Tetra Data Pipelines

Suggest Edits

Tetra Data Pipelines automatically run a set of actions either on a schedule, or each time new data is ingested into the Tetra Scientific Data and AI Cloud. These pipelines run automated data operations and transformations that can help you create queryable, harmonized Tetra Data, and then enrich and push that data to downstream systems.

📘
NOTE
The Data Lakehouse Architecture early adopter program (EAP) introduced in TDP v4.1.0 uses a new Tetraflow Pipeline artifact that can be configured in a Tetra Data Pipeline instead of a protocol.

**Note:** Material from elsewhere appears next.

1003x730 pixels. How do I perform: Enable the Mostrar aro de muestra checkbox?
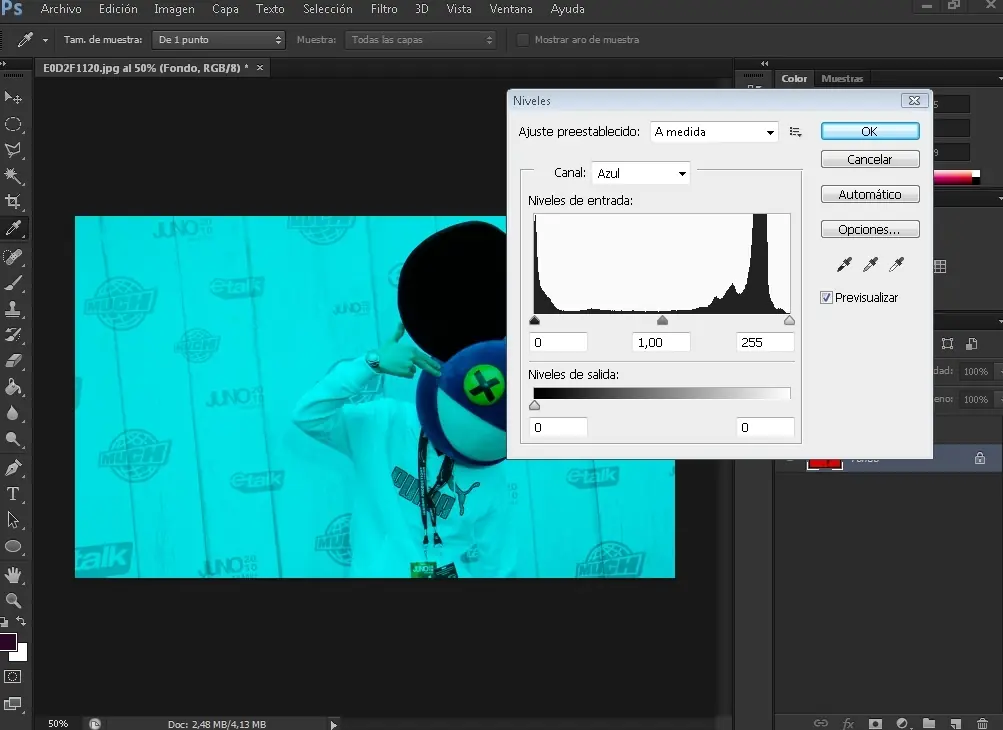click(x=523, y=40)
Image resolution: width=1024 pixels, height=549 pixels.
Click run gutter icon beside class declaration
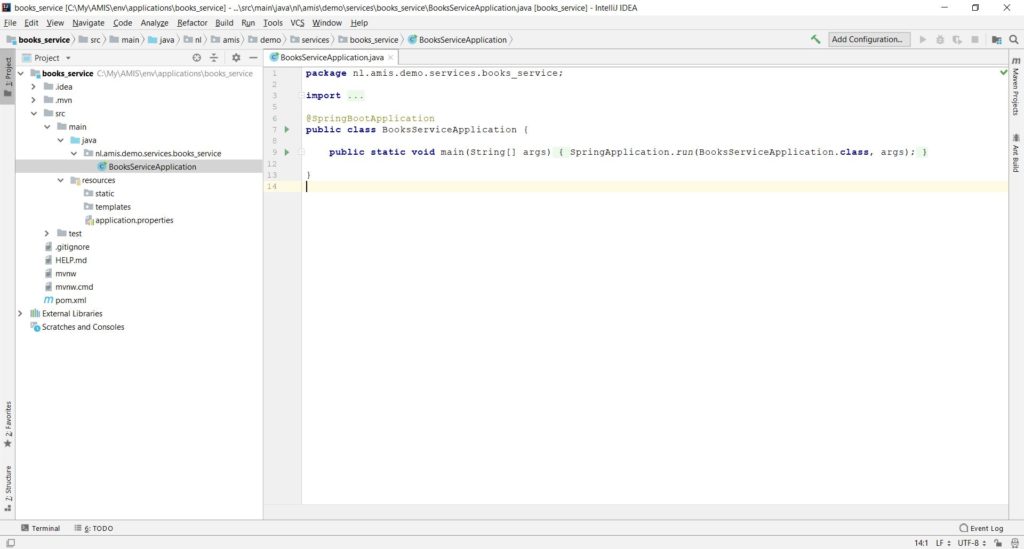point(286,130)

Tetraflow pipelines run on infrastructure optimized for large-scale data processing and enable users to programmatically transform their Tetra Data in the Lakehouse into analytics-optimized datasets and aggregates.

Pipeline Use Case Examples

You can use Tetra Data Pipelines to do any of the following:

Harmonize data: Parse proprietary instrument output files into a vendor-neutral and scientifically relevant Intermediate Data Schema (IDS), while also storing the data in SQL tables.
Transform data: Add calculated fields to standard data fields.
Contextualize files: Add attributes to files to improve how retrievable they are by search. For example, you can use Tetra Data Pipelines to programmatically add information about samples, experiment names, and laboratories.
Enrich files: Get information from other files within the Tetra Scientific Data and AI Cloud to augment new data.
Convert file formats: Convert IDS JSON files to other formats, such as ADF or CSV.
Push data to third-party applications: Send data to an electronic lab notebook (ELN), laboratory information management system (LIMS), analytics application, or an AI/ML platform.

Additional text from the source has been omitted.